Chris Christie sports betting New Jersey
Sports enthusiast Chris Christie says sports betting will be permitted in New Jersey before his governorship ends. (Image: Frank Franklin II/Associated Press)

New Jersey Governor Chris Christie (R) says sports betting will become legalized in the state before his second term expires in January of 2018. That’a a rather daring prophecy considering multiple federal courts have blocked New Jersey’s wishes to legalize sports betting on grounds of the Professional and Amateur Sports Protection Act of 1992 (PASPA).

But the ever-confident former presidential candidate doubled down on his prediction this week while filling in for Boomer Esiason on his sports talk radio show Boomer and Carton.

An avid sports fan, Christie told listeners, “I think we’ll have sports gambling in New Jersey in the next year. Before I leave office, I think we’ll have sports gambling.”

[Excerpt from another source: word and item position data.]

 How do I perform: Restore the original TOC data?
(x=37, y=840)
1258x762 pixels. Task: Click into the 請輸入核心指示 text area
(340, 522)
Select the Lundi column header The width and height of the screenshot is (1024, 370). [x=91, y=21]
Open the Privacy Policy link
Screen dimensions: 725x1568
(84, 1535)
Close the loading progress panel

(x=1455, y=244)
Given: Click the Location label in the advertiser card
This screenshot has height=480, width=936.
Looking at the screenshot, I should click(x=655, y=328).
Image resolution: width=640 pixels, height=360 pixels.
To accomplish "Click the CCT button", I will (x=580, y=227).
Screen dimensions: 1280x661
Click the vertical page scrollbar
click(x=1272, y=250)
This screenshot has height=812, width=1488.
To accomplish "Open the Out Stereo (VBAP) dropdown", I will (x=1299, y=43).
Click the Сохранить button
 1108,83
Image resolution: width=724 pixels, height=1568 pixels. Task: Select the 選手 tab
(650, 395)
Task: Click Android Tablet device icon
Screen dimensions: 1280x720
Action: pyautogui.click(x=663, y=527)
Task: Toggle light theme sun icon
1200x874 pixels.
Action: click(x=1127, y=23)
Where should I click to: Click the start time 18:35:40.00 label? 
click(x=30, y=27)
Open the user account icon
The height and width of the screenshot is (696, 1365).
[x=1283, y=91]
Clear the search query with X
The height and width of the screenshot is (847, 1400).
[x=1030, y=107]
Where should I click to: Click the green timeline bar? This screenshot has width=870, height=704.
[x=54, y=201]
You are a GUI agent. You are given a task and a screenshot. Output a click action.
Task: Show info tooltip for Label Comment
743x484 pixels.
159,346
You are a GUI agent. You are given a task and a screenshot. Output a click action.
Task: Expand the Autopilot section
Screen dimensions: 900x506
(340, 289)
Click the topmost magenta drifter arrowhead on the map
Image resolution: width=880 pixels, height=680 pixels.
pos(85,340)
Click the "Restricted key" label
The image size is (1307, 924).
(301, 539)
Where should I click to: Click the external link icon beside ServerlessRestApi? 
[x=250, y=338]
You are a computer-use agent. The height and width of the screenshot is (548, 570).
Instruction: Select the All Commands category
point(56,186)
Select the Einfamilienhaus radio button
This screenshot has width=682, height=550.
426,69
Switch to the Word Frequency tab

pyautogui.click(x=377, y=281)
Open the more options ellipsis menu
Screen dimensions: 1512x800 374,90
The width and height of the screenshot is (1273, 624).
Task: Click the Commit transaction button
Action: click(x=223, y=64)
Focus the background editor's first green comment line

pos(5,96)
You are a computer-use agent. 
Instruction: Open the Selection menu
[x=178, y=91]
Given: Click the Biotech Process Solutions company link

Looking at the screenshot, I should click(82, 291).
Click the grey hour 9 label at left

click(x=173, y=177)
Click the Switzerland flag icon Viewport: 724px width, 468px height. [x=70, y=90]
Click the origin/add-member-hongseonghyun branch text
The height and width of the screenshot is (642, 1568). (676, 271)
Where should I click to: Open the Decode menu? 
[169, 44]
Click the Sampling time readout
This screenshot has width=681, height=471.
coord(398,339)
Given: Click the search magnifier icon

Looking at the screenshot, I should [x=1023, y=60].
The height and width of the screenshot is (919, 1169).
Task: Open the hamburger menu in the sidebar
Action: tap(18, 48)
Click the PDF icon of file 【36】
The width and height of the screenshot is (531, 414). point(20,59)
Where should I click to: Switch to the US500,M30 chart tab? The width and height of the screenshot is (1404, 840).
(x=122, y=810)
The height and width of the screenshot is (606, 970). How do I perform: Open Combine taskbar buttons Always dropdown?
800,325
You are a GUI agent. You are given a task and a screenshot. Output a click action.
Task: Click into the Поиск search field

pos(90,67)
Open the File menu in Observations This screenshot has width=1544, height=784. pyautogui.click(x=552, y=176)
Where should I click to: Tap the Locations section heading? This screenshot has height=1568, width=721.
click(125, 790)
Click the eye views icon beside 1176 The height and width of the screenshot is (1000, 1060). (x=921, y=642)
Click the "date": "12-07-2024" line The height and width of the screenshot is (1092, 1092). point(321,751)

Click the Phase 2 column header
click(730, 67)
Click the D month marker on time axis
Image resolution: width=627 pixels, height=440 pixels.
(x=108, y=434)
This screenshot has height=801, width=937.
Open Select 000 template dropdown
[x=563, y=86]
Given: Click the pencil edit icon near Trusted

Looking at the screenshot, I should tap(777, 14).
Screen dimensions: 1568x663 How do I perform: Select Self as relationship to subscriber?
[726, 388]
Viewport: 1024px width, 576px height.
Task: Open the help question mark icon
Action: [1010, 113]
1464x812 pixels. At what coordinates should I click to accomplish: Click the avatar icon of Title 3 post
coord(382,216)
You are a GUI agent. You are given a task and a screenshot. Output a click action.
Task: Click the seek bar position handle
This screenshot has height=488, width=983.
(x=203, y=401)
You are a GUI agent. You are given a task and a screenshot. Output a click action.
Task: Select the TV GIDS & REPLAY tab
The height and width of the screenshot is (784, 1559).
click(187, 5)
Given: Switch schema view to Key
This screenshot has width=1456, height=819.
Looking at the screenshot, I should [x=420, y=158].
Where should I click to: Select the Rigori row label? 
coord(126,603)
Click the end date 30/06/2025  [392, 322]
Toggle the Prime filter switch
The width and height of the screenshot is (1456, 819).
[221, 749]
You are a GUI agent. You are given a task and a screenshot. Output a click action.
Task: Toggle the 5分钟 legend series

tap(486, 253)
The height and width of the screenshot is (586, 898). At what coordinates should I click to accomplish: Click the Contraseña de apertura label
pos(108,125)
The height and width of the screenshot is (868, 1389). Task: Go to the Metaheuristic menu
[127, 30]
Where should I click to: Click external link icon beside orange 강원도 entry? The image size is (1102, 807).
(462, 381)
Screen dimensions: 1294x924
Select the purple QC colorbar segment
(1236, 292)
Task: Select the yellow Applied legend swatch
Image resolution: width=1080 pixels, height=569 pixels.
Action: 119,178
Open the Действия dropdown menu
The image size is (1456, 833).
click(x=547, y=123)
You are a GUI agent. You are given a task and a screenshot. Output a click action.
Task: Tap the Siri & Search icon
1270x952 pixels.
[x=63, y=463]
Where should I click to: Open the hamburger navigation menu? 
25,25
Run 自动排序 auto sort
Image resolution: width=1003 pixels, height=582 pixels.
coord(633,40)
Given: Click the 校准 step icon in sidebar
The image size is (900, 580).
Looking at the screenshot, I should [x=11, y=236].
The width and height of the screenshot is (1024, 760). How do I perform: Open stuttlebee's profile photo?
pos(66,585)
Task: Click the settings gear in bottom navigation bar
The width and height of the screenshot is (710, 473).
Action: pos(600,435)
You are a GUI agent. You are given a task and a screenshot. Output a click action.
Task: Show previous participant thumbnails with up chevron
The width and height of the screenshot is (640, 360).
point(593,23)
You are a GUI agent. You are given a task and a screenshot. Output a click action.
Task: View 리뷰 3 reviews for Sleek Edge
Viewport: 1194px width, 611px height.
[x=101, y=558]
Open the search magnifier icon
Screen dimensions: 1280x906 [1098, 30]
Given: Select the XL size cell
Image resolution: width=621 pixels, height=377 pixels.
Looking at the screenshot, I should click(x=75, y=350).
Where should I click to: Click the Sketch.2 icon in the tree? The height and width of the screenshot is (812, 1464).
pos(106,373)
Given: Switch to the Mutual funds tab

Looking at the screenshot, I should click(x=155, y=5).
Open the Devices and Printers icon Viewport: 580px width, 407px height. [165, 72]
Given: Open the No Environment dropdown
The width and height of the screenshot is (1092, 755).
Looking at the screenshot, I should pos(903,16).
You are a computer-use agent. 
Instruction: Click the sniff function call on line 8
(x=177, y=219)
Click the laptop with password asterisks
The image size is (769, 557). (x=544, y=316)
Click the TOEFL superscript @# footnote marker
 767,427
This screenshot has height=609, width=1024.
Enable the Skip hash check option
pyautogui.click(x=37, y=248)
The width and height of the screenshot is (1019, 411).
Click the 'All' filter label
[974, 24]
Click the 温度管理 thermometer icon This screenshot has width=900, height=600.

Christie says he’s focusing on bringing sports betting to Atlantic City casinos and the state’s three horse racetracks. The former GOP favorite said the recent casino expansion referendum question defeated by voters on Election Day means land-based gambling is staying confined to Atlantic City, but sports betting is still possible in other areas.

State’ Rights vs. Leagues’ Rights

The NCAA, along with the NFL, MLB, NBA, and NHL, countered New Jersey with a lawsuit after state politicians in Trenton passed a 2012 bill to authorize sports betting. The Third Circuit Court of Appeals first ruled against New Jersey in 2013, but the state has appealed the decision since.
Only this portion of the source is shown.